There are pressures other than personal satisfaction that affect marriages and their termination, of course, but one of the pieces of advice sometimes given the groom at the marriage ritual in the mosque is, "You have married peacefully; if it is necessary, then dirorce peacefully as well." Divorce terminates about one in three Swahili marriages,[9] with more than sixty percent occurring in the first five years. There is sometimes an active effort by kin to try to convince married couples, especially young ones, not to divorce, but when it becomes clear that either partner's dissatisfaction is not temporary or trivial, the effort usually stops.

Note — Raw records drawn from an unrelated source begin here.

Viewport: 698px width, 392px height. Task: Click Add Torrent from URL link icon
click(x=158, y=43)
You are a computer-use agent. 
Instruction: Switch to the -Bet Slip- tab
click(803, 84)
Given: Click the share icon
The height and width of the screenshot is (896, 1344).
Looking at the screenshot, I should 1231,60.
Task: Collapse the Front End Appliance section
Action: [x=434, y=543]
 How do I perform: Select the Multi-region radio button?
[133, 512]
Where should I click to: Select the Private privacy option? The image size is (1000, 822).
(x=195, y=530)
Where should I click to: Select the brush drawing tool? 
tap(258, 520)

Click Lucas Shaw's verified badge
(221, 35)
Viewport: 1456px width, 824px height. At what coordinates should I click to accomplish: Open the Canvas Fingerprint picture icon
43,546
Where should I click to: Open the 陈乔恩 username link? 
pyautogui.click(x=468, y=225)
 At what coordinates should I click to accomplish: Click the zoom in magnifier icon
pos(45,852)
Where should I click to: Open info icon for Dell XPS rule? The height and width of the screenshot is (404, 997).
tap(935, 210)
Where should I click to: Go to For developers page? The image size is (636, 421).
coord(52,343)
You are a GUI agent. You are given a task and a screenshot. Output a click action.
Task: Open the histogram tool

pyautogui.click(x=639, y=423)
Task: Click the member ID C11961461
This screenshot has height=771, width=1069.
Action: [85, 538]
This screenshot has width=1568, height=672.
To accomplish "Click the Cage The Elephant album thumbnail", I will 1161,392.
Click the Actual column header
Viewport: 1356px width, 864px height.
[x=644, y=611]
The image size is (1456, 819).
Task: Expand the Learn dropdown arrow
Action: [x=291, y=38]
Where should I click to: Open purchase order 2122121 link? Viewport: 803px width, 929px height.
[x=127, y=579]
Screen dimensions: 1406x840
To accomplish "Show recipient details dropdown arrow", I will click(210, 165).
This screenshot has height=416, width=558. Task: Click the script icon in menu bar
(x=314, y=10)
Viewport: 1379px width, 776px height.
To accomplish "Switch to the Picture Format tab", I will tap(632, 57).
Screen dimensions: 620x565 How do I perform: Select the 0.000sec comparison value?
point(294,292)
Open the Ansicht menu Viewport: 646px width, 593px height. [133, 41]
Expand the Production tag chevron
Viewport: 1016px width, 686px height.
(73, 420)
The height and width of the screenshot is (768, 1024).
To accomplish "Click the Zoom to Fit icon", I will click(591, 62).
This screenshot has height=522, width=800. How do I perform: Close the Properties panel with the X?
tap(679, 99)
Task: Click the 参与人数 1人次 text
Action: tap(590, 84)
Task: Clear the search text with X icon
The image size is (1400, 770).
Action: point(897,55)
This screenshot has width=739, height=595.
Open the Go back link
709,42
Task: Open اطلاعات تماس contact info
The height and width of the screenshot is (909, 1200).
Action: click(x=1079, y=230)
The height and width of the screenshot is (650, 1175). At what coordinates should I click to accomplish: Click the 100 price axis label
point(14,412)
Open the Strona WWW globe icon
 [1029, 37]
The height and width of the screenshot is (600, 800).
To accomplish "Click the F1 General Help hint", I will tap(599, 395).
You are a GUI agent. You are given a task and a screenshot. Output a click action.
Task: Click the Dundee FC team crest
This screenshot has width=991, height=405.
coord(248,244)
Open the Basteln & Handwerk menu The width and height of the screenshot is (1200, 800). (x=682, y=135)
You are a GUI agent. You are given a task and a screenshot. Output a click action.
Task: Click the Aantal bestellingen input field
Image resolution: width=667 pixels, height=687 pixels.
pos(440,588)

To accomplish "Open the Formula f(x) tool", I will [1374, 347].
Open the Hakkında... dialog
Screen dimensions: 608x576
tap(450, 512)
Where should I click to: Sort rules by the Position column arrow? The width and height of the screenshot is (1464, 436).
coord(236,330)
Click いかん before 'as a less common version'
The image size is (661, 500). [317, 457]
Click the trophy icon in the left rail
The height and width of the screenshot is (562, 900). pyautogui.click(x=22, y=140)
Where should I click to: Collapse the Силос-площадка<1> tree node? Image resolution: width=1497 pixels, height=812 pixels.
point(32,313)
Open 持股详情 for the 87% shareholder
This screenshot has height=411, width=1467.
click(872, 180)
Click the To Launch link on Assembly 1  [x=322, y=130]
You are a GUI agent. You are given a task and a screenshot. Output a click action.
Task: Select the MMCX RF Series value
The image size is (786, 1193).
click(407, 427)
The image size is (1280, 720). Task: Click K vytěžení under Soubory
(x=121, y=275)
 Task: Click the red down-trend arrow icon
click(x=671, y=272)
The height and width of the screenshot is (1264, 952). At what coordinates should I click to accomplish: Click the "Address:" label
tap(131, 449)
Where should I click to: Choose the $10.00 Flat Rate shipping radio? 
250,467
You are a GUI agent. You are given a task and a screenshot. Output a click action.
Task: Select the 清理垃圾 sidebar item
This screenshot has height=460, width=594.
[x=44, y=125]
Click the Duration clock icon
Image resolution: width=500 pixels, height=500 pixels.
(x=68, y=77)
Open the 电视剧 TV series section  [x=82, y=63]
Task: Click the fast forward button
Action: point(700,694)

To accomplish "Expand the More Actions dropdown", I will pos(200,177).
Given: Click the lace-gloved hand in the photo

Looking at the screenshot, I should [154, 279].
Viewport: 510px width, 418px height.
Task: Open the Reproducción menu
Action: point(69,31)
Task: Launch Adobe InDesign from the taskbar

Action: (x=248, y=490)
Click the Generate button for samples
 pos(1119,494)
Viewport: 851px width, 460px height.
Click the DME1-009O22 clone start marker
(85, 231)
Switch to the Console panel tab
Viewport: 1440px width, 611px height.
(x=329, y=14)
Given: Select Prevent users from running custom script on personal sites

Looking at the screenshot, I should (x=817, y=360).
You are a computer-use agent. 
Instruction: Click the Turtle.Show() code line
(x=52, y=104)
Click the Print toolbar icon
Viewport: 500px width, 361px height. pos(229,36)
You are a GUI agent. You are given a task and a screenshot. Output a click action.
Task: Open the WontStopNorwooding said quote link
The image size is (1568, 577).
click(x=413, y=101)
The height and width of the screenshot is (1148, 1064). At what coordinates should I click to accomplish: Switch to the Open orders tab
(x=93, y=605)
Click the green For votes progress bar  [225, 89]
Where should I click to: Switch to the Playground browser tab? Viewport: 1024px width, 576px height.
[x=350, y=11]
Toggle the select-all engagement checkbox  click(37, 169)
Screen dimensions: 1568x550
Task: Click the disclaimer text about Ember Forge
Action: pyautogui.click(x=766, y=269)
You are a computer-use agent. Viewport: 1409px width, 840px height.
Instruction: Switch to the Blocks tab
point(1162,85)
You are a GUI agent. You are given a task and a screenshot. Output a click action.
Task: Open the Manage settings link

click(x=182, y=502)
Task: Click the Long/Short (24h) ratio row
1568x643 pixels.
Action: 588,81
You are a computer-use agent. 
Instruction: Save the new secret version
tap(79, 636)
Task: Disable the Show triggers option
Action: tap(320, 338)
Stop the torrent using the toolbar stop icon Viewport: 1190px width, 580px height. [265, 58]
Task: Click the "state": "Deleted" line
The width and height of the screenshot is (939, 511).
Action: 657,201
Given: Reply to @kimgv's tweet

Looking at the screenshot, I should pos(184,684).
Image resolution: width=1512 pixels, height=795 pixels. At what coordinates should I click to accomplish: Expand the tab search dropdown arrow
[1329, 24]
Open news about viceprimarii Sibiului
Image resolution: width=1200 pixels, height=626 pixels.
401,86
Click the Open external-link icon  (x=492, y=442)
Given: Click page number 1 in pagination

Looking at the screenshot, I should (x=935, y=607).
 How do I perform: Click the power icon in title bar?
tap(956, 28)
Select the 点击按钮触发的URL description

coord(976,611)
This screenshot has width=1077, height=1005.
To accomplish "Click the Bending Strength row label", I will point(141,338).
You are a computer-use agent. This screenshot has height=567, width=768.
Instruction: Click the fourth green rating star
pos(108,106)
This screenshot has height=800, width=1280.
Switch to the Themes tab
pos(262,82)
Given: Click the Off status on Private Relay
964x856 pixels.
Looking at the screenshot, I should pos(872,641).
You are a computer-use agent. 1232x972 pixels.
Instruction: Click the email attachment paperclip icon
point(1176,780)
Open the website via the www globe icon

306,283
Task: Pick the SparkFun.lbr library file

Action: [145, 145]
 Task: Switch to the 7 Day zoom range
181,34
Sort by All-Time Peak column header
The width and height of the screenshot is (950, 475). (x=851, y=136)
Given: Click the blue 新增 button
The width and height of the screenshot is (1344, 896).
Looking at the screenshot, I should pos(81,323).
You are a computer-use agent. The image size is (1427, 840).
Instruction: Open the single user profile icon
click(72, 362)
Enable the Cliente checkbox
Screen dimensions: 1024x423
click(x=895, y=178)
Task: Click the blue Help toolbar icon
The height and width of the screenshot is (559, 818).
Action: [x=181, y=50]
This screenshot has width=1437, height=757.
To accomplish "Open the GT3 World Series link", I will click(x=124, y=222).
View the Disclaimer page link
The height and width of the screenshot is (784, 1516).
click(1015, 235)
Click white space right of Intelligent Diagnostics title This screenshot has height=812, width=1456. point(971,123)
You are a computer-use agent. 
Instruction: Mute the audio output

The marital relationship is crucial to both partners but on different grounds. For the wife, it generally provides the sole means of material support and of assurance she will have her children with her. Without a husband, or such rarely present alternative source of funds as an outside job or an inheritance, a divorced woman is forced to appeal to her male consanguines. Grown sons or brothers willing to contribute to her support and having means beyond what is needed for their own wives and children can provide a reasonably comfortable life, but this is rare. If, as is most common for divorced women, she lacks these alternatives and is unable to remarry, she is destined to a life of poverty.

A divorced woman has the right to support from her ex-husband for four months and ten days (the period deemed necessary to establish whether or not she left the union pregnant), and support for the children is due her until they are seven years old. After that, she has no clear right to assistance from her divorced spouse. He has the right to take the children to raise, and if he does, he supports them. If he allows his ex-wife to keep the children, he may provide funds for their care, but he has no legal obligation either in civil or Koranic law to do so. His support for the children is a matter open to negotiation and depends, among other things, on whether the woman has remarried. Whatever is done about the children, a divorced woman often finds herself in difficult financial circumstances. If she does remarry, her situation is rather often as good or better than it was before divorce even if, as will be seen, she has children in need of support.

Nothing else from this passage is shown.